Here, \[{\bf{\hat y}}\] is said to be the closest point in \[w\] to \[{\bf{y}}\], if \[{\bf{\hat y}}\] be the orthogonal projection of \[{\bf{y}}\] onto \[w\], where \[w\] is a subspace of \[{\mathbb{R}^n}\], and \[{\bf{y}} \in w\]. \[{\bf{\hat y}}\] can be found as:

\[{\bf{\hat y}} = \frac{{{\bf{y}} \cdot {{\bf{u}}_1}}}{{{{\bf{u}}_1} \cdot {{\bf{u}}_1}}}{{\bf{u}}_1} + \cdots + \frac{{{\bf{y}} \cdot {{\bf{u}}_p}}}{{{{\bf{u}}_p} \cdot {{\bf{u}}_p}}}{{\bf{u}}_p}\]

Find\[{\bf{y}} \cdot {{\bf{v}}_1}\],\[{\bf{y}} \cdot {{\bf{v}}_2}\],\[{{\bf{v}}_1} \cdot {{\bf{v}}_1}\], and\[{{\bf{v}}_2} \cdot {{\bf{v}}_2}\]first, where\[{\bf{y}} = \left[ {\begin{aligned}3\\1\\5\\1\end{aligned}} \right]\].

\[\begin{aligned}{\bf{y}} \cdot {{\bf{v}}_1} &= \left[ {\begin{aligned}3\\1\\5\\1\end{aligned}} \right] \cdot \left[ {\begin{aligned}3\\1\\{ - 1}\\1\end{aligned}} \right]\\ &= 3\left( 3 \right) + 1\left( 1 \right) + 5\left( { - 1} \right) + 1\left( 1 \right)\\ &= 6\end{aligned}\]

\[\begin{aligned}{\bf{y}} \cdot {{\bf{v}}_2} &= \left[ {\begin{aligned}3\\1\\5\\1\end{aligned}} \right] \cdot \left[ {\begin{aligned}1\\{ - 1}\\1\\{ - 1}\end{aligned}} \right]\\ &= 3\left( 1 \right) + 1\left( { - 1} \right) + 5\left( 1 \right) + 1\left( { - 1} \right)\\ &= 6\end{aligned}\]

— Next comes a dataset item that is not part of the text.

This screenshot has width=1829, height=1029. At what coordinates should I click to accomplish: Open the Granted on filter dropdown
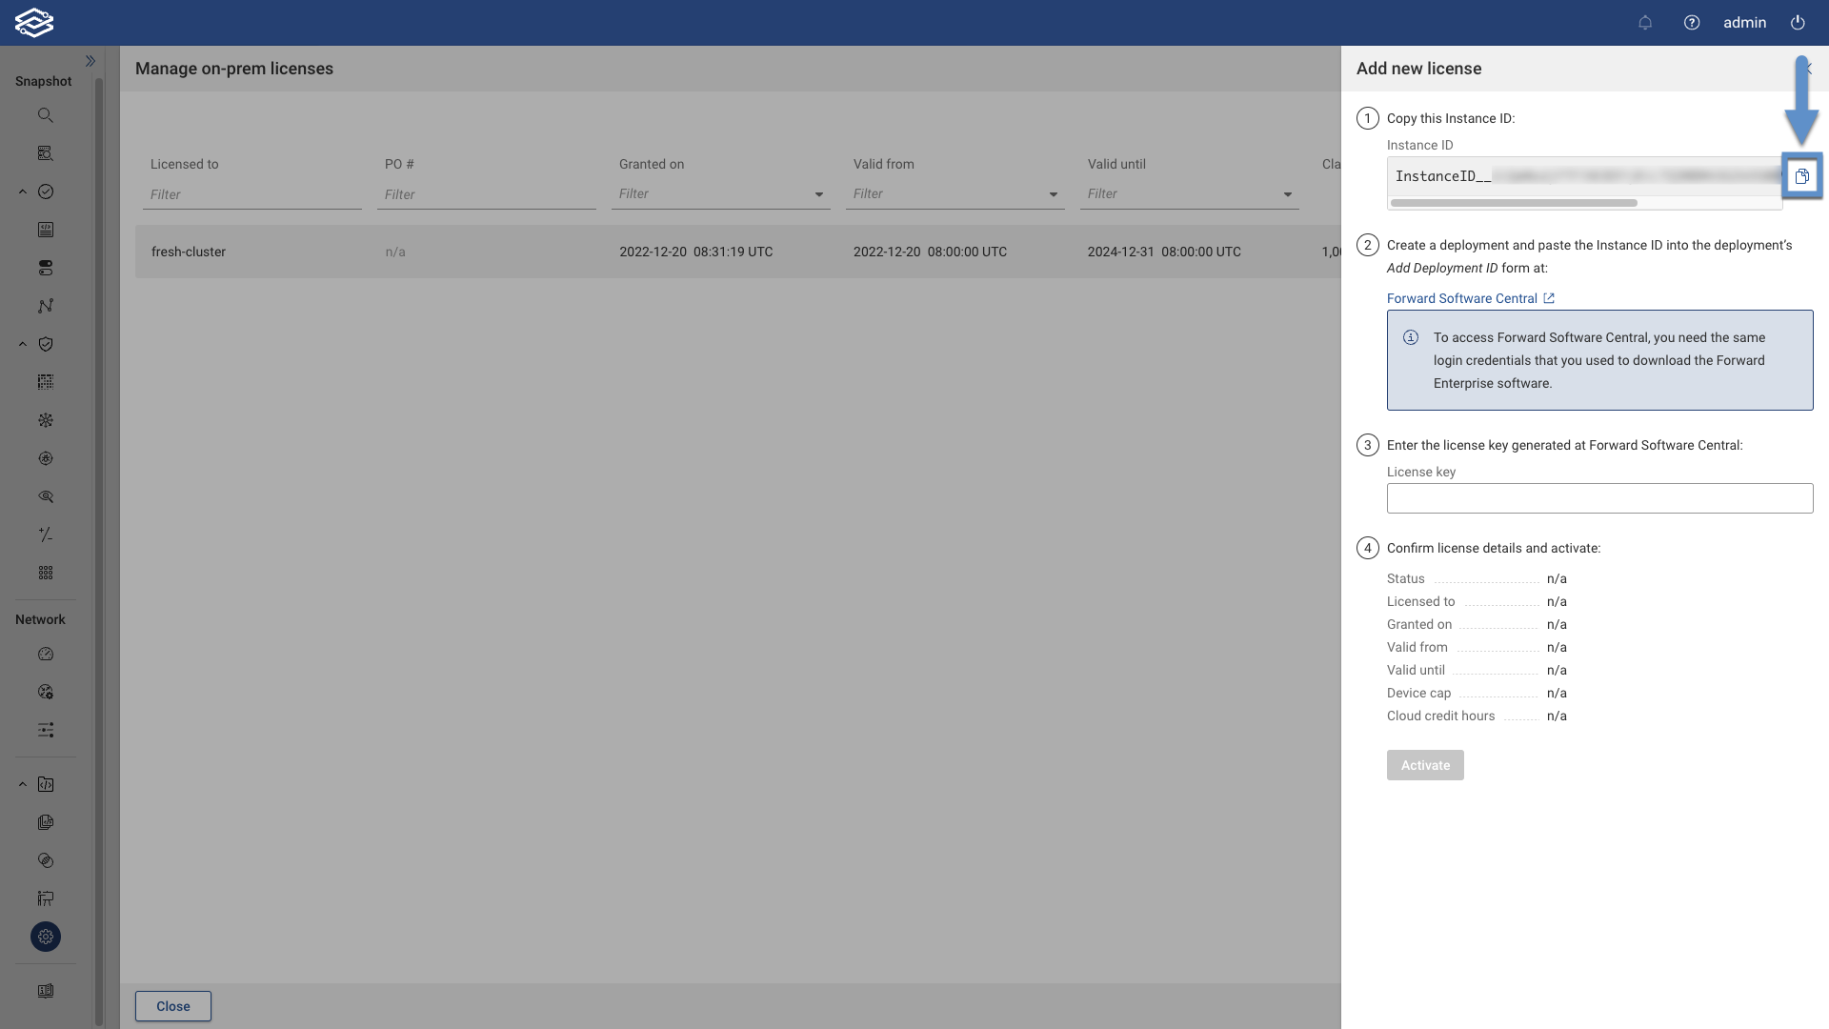click(x=818, y=194)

\[\begin{aligned}{{\bf{v}}_1} \cdot {{\bf{v}}_1} &= \left[ {\begin{aligned}3\\1\\{ - 1}\\1\end{aligned}} \right] \cdot \left[ {\begin{aligned}3\\1\\{ - 1}\\1\end{aligned}} \right]\\ &= 3\left( 3 \right) + \left( 1 \right)\left( 1 \right) + \left( { - 1} \right)\left( { - 1} \right) + \left( 1 \right)\left( 1 \right)\\ &= 12\end{aligned}\]

\[\begin{aligned}{{\bf{v}}_2} \cdot {{\bf{v}}_2} &= \left[ {\begin{aligned}1\\{ - 1}\\1\\{ - 1}\end{aligned}} \right] \cdot \left[ {\begin{aligned}1\\{ - 1}\\1\\{ - 1}\end{aligned}} \right]\\ &= 1\left( 1 \right) + \left( { - 1} \right)\left( { - 1} \right) + 1\left( 1 \right) + \left( { - 1} \right)\left( { - 1} \right)\\ &= 4\end{aligned}\]

Now, find the closest to \[{\bf{y}}\] by substituting the obtained values into \[{\bf{\hat y}} = \frac{{{\bf{y}} \cdot {{\bf{u}}_1}}}{{{{\bf{u}}_1} \cdot {{\bf{u}}_1}}}{{\bf{u}}_1} + \cdots + \frac{{{\bf{y}} \cdot {{\bf{u}}_p}}}{{{{\bf{u}}_p} \cdot {{\bf{u}}_p}}}{{\bf{u}}_p}\].

\[\begin{aligned}{\bf{\hat y}} &= \frac{6}{{12}}{{\bf{v}}_1} + \frac{6}{4}{{\bf{v}}_2}\\ &= \frac{1}{2}\left[ {\begin{aligned}1\\1\\0\\{ - 1}\end{aligned}} \right] + \frac{3}{2}\left[ {\begin{aligned}1\\{ - 1}\\1\\{ - 1}\end{aligned}} \right]\\ &= \left[ {\begin{aligned}3\\{ - 1}\\1\\{ - 1}\end{aligned}} \right]\end{aligned}\]

Hence,the closest point is\[{\bf{\hat y}} = \left[ {\begin{aligned}3\\{ - 1}\\1\\{ - 1}\end{aligned}} \right]\].